Stated problem: Convert the listing below into a JSON list of strings, one string per line and no entries for blank lines. Omit the pictures.

Records from a dataset:
━━━

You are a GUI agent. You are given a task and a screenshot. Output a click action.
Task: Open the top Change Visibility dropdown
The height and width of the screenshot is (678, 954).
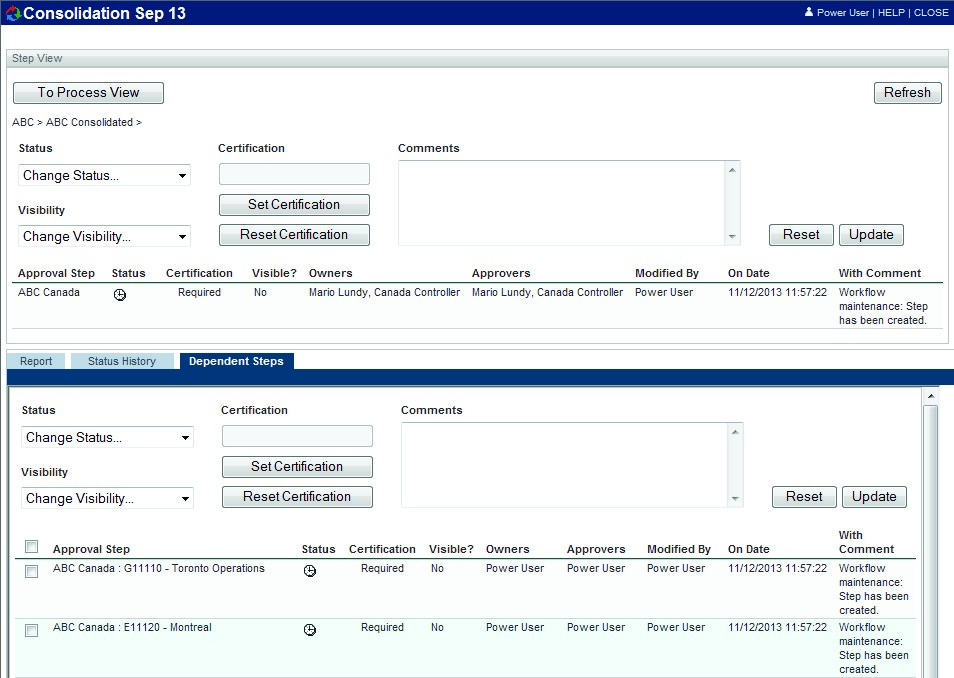[104, 237]
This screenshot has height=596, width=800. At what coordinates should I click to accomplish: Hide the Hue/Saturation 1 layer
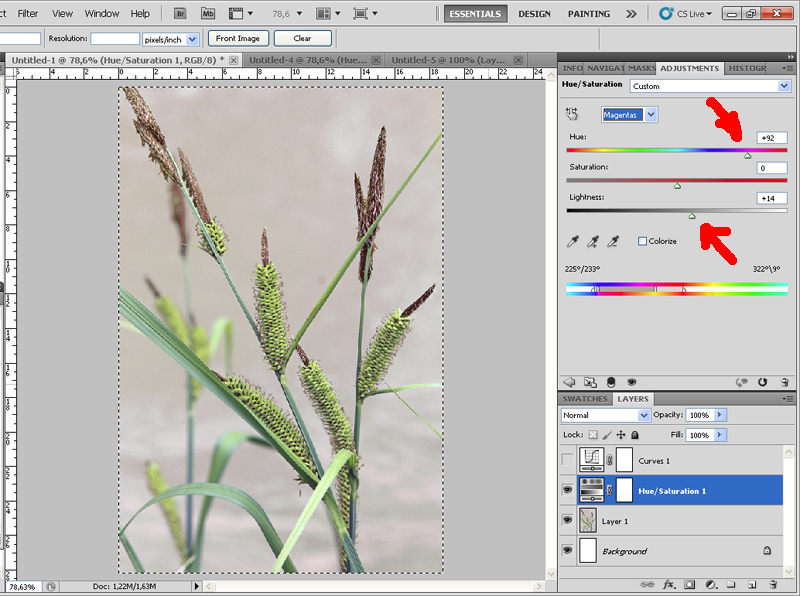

━━━

Written response:
[
  "You are a GUI agent. You are given a task and a screenshot. Output a click action.",
  "Task: Open the top Change Visibility dropdown",
  "The height and width of the screenshot is (678, 954).",
  "[104, 237]",
  "This screenshot has height=596, width=800. At what coordinates should I click to accomplish: Hide the Hue/Saturation 1 layer"
]